Robert Hart adapted forest gardening for temperate zones during the early 1960s. Hart began farming at Wenlock Edge in Shropshire with the intention of providing a healthy and therapeutic environment for himself and his brother Lacon. Starting as relatively conventional smallholders, Hart soon discovered that maintaining large annual vegetable beds, rearing livestock and taking care of an orchard were tasks beyond their strength. However, a small bed of perennial vegetables and herbs he planted was looking after itself with little intervention.
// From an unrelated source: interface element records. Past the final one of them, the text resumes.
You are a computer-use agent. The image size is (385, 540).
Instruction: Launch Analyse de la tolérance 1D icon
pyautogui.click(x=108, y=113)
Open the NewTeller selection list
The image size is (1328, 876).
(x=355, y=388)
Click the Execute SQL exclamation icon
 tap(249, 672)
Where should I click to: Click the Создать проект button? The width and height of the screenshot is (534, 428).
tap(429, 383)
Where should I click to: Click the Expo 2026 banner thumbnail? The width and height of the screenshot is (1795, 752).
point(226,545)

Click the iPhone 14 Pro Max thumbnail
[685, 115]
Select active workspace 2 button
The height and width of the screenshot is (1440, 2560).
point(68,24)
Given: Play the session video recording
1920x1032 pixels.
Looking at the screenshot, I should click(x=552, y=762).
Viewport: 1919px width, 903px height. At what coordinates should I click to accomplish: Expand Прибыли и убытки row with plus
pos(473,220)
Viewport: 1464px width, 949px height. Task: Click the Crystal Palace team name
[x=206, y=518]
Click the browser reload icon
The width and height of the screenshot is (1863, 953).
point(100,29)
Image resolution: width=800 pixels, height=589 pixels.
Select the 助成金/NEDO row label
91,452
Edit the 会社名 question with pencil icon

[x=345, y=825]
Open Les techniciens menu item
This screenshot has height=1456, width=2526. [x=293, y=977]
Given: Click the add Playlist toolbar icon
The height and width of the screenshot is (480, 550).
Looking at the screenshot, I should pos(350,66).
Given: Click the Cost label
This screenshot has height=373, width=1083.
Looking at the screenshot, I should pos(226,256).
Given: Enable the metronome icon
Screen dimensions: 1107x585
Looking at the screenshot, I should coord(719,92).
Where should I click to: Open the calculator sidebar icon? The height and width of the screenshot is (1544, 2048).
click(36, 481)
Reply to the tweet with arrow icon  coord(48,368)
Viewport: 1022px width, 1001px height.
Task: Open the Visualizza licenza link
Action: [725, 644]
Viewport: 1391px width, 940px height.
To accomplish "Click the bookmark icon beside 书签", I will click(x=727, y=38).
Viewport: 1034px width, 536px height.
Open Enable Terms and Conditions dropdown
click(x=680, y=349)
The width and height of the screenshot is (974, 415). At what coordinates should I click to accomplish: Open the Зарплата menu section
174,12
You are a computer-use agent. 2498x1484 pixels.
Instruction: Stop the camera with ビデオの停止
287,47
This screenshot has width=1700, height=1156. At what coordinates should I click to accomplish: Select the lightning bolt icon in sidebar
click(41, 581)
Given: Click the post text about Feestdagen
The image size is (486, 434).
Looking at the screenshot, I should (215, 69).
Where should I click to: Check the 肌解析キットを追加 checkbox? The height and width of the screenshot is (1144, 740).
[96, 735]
Following Hart's adoption of a raw vegan diet for health and personal reasons, he replaced his farm animals with plants. The three main products from a forest garden are fruit, nuts and green leafy vegetables. He created a model forest garden from a 0.12 acre (500 m²) orchard on his farm and intended naming his gardening method ecological horticulture or ecocultivation. Hart later dropped these terms once he became aware that agroforestry and forest gardens were already being used to describe similar systems in other parts of the world. He was inspired by the forest farming methods of Toyohiko Kagawa and James Sholto Douglas, and the productivity of the Keralan home gardens as Hart explains:

From the agroforestry point of view, perhaps the world's most advanced country is the Indian state of Kerala, which boasts no fewer than three and a half million forest gardens...As an example of the extraordinary intensivity of cultivation of some forest gardens, one plot of only 0.12 hectares (0.30 acres) was found by a study group to have twenty-three young coconut palms, twelve cloves, fifty-six bananas, and forty-nine pineapples, with thirty pepper vines trained up its trees. In addition, the small holder grew fodder for his house-cow.